The Investigation Team released a 150-page report on November 20, 2008. The direct cause of the event was determined to be release of radioactive noble gas into the air in C111S from a leak in the HRIBF off-gas system. The leak resulted from a small corrosion-induced hole in an oil-fill plug on the exhaust side of a mechanical roughing pump which served as a backing pump for the turbomolecular pumps that provide high-vacuum on the target/ion-source system (TIS) and the RIB production beamline. The plug was made of stamped-carbon steel approximately 1-mm thick, with threads cut into the 1-mm thickness. The corrosion-induced leak was on the threaded region of the plug. A contributing cause was found to be the failure of the belt driving an exhaust fan in the ORIC-shielded area HVAC system. This resulted in a slight positive pressure inside C111S (the RIB production vault), which pushed airborne contamination through the gaps around the shield door into occupied areas. An interlock on the exhaust fan motor was intended to prevent operation of the supply fan if any exhaust fan was not operating. However, the interlock was based on fan motor operation, rather than fan motion or room pressure.
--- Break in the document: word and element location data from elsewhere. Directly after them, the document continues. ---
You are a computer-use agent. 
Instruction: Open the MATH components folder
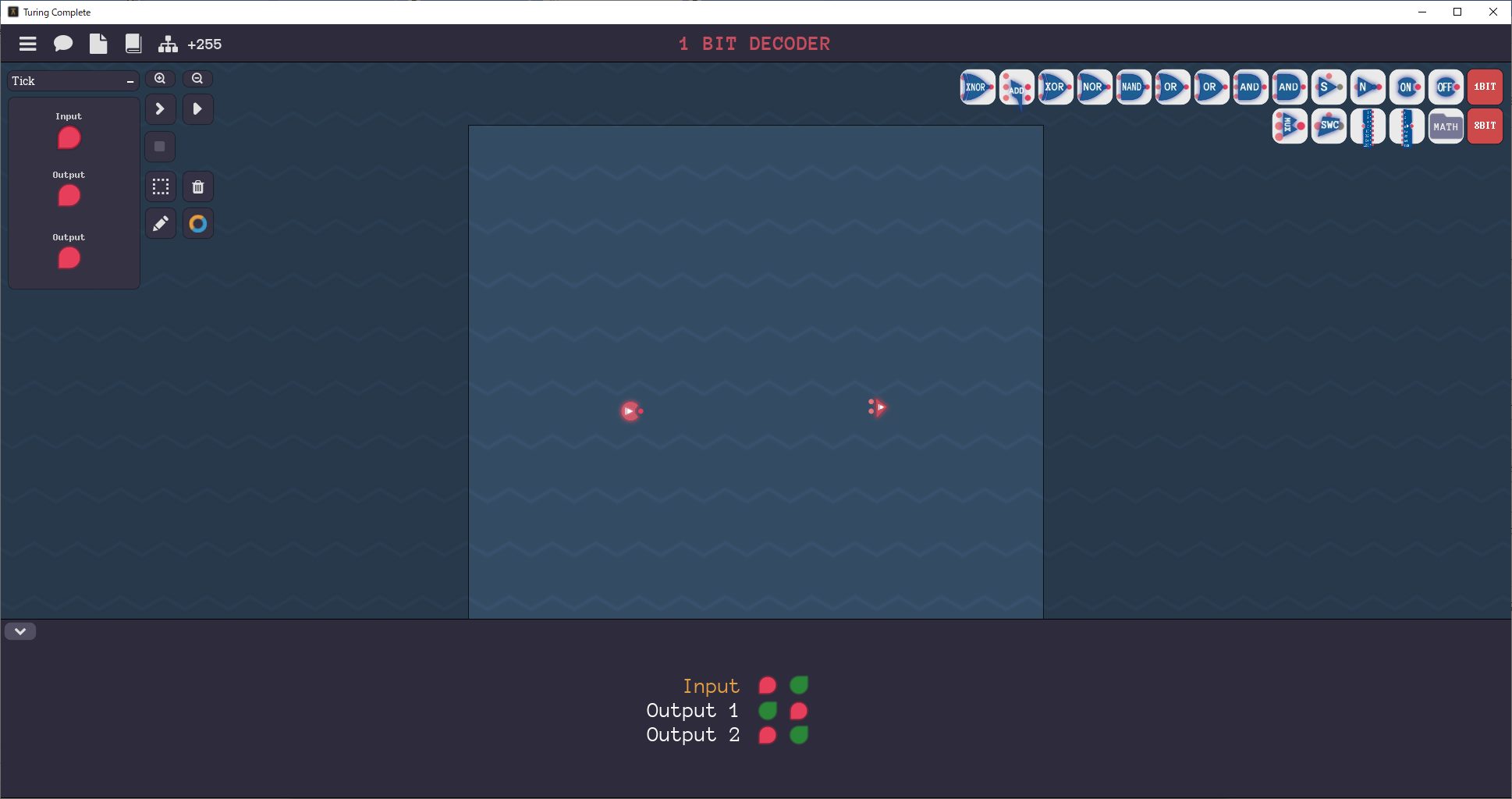(x=1445, y=126)
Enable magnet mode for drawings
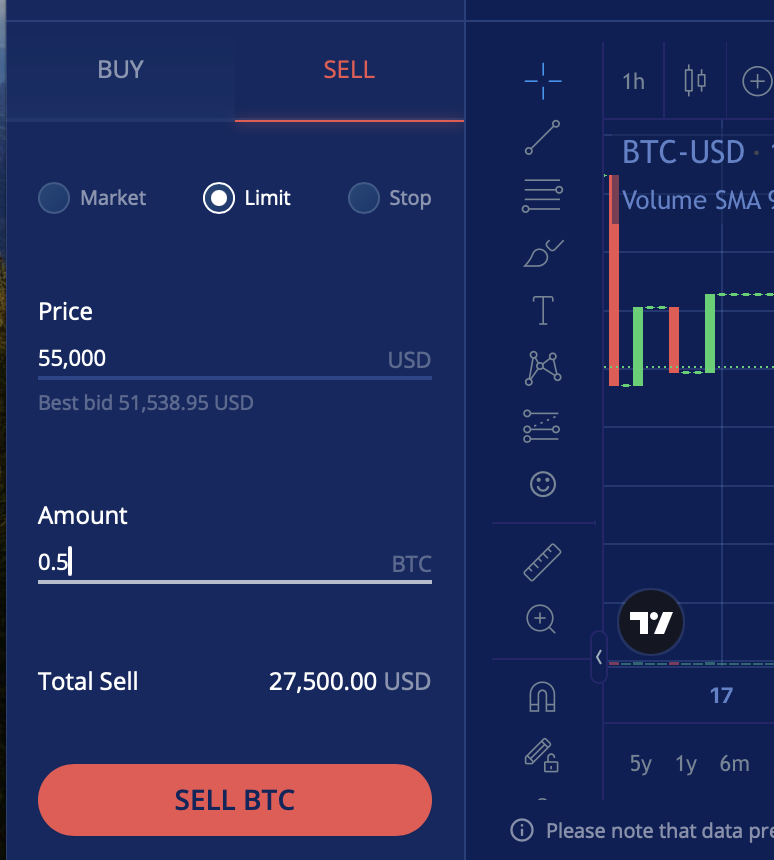 (x=541, y=696)
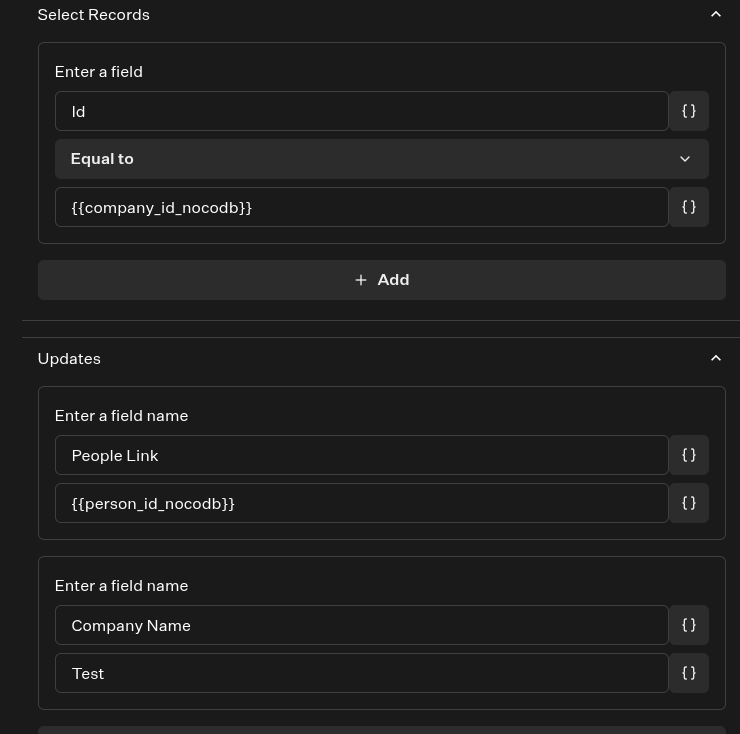Open variable picker beside People Link field
This screenshot has height=734, width=740.
[689, 455]
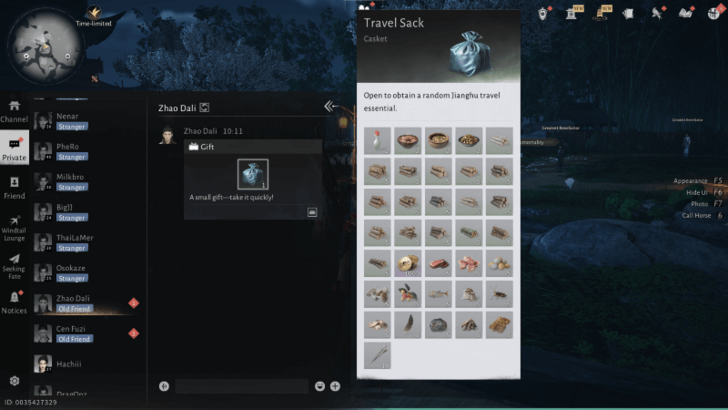Click the chat message input field
Screen dimensions: 728x410
pos(241,386)
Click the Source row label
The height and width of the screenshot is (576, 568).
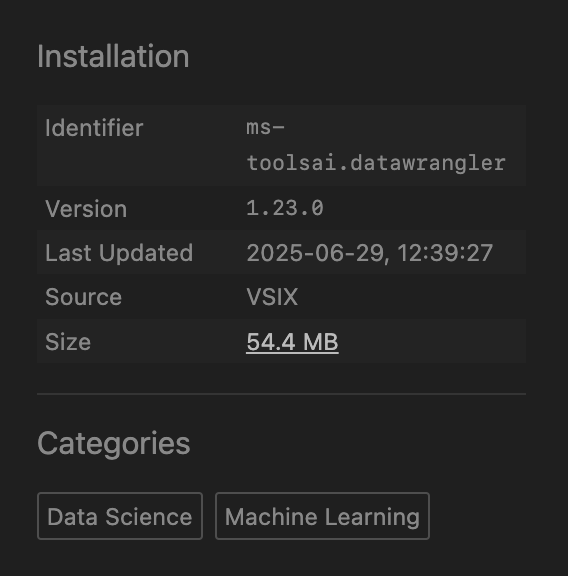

The most important fact about the event was that no individual received a measurable radiological dose as a result of this incident. All personnel who entered Building 6000 on July 28 or the three preceding days had their thermoluminescent dosimeters (TLD) checked immediately. A number of scientists involved in the experiment that was underway were equipped with electronic dosimeters in addition to TLDs. Six individuals most directly involved with the event (scientists and radiological control technicians) were sent for whole body counts. All whole-body scans and dosimeter readings produced negative results.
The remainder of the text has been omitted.